General R. gives a speech instead of Mugo and calls for the traitor to step forward, assuming it will be Karanja. Mugo comes out of the crowd and says it is he who did it; he feels a sense of freedom at first, quickly followed by terror. No one accosts him, and the confused crowd parts and lets him go.

Later, General R. and Koina come to arrest him and tell him he will have a private trial. Mugo makes peace with this, deciding he will accept his punishment.

Some of the village elders feel that Uhuru did not go well, and that there is something wrong.

Karanja heads back to Githima. He is unhappy and considers killing himself in front of a train. Ultimately, he decides against this.
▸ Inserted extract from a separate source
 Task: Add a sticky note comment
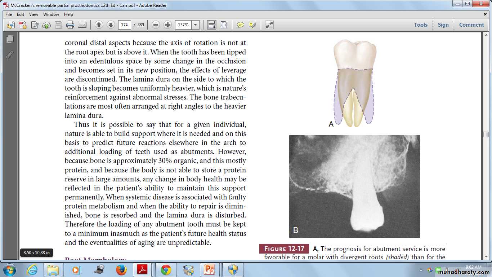coord(240,25)
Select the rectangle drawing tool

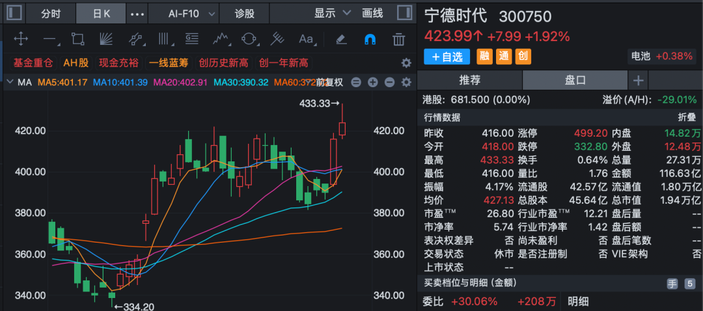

Gikonyo wakes in the hospital and finds himself ready to make amends with Mumbi. When she visits him, he tells her he is ready to speak of the child he has assiduously ignored since he came back. She tells him it must wait until they can have a serious and heartfelt discussion of their wants and needs. He is happy, and plans to carve a stool featuring an image of a pregnant Mumbi.

==Characters==
- Mugo, a loner who became a hero after leading a hunger strike in a detention camp for Mau Mau rebels and trying to stop a village guard from beating a pregnant woman to death. Although he is thought to be a hero throughout the whole book, he is the traitor who betrayed Kihika to the colonial government in the hope of collecting a reward.
- Gikonyo, an ambitious carpenter and business man married to Mumbi. He confessed to taking the oath of the resistance while in a concentration camp, securing an early release only to find that his wife had borne a child with his hated rival Karanja while he was away.
- Mumbi, the wife of Gikonyo and sister of Kihika. While Gikonyo was imprisoned she slept with Karanja, who had been appointed village chief by the colonial power.
- Karanja, a Kenyan collaborator and widely suspected by the others to be the traitor.
- Kihika, a resistance fighter who conquered a police station and killed the hated District Officer Robson. He was caught and hanged after being betrayed by Mugo.
- John Thompson, a white settler and administrator of Thabai, who believes in the ideals of the colonial "civilising mission" and despises Africans.

== Reception ==
For Jonatan Silva, reviewing the book for A Escotilha, A Grain of Wheat is an important portrait of Kenya struggle for independence. "He made a game of mirrors in this novel", wrote Silva.